AIM OF THE EXERCISE
Give the data back exactly. Leave out any images.

GIVEN DATA
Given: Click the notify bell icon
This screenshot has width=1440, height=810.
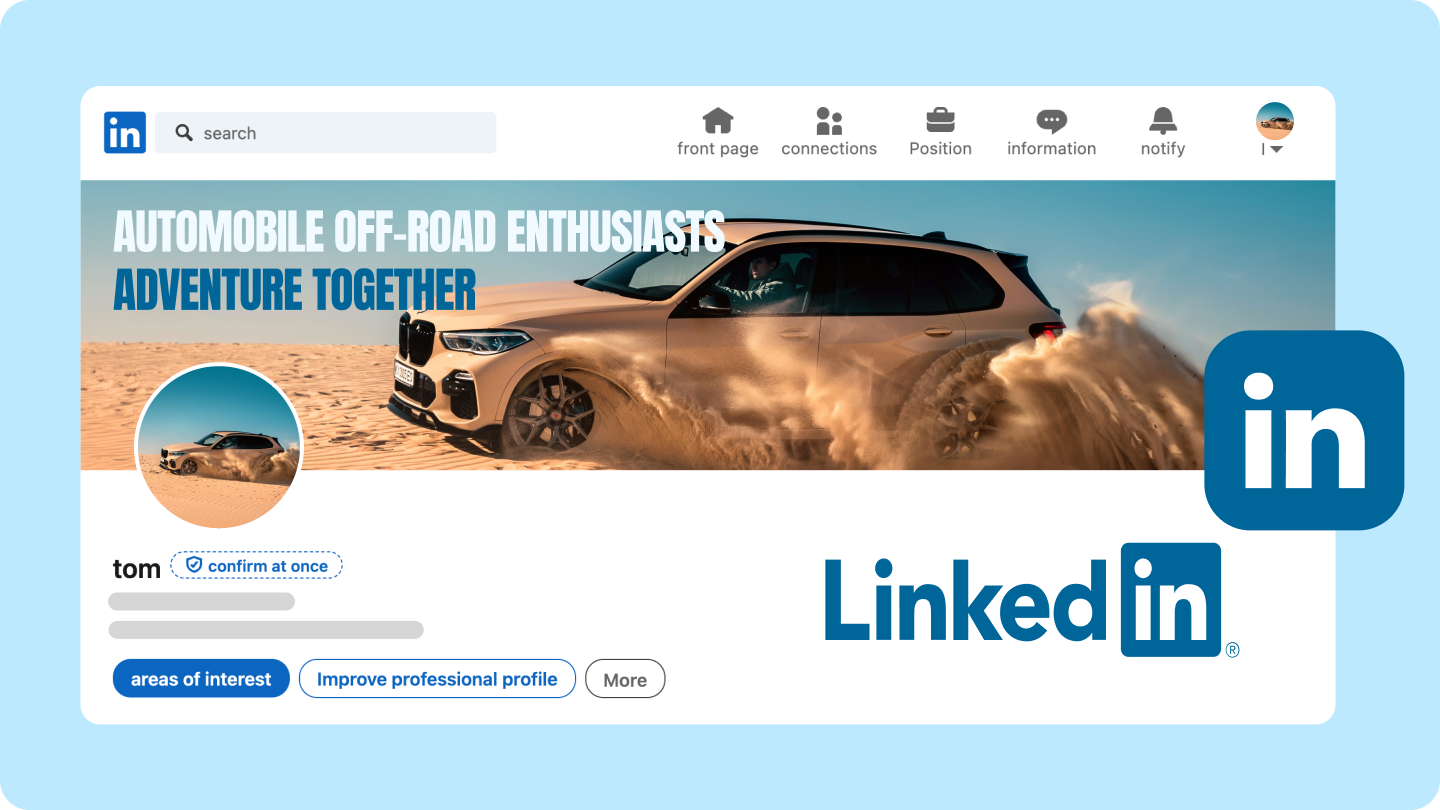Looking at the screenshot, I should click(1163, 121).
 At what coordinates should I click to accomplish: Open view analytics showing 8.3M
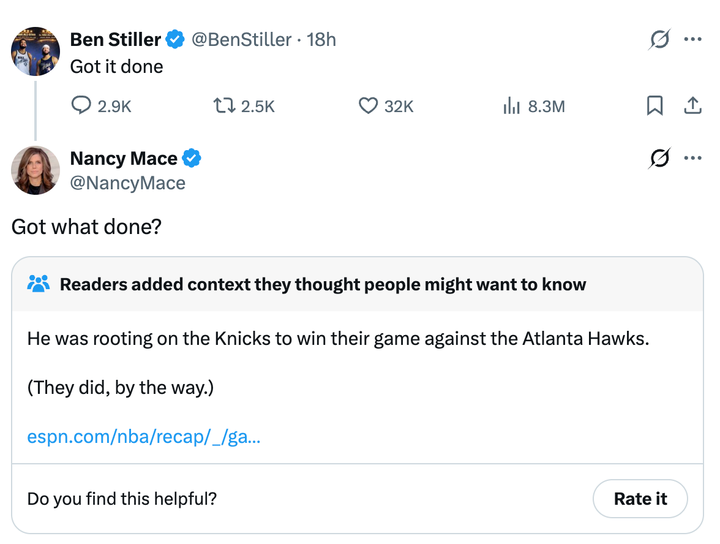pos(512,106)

FINAL ANSWER
Given: Click the notify bell icon
This screenshot has width=1440, height=810.
Looking at the screenshot, I should click(1163, 121).
 At what coordinates should I click to accomplish: Open view analytics showing 8.3M
pos(512,106)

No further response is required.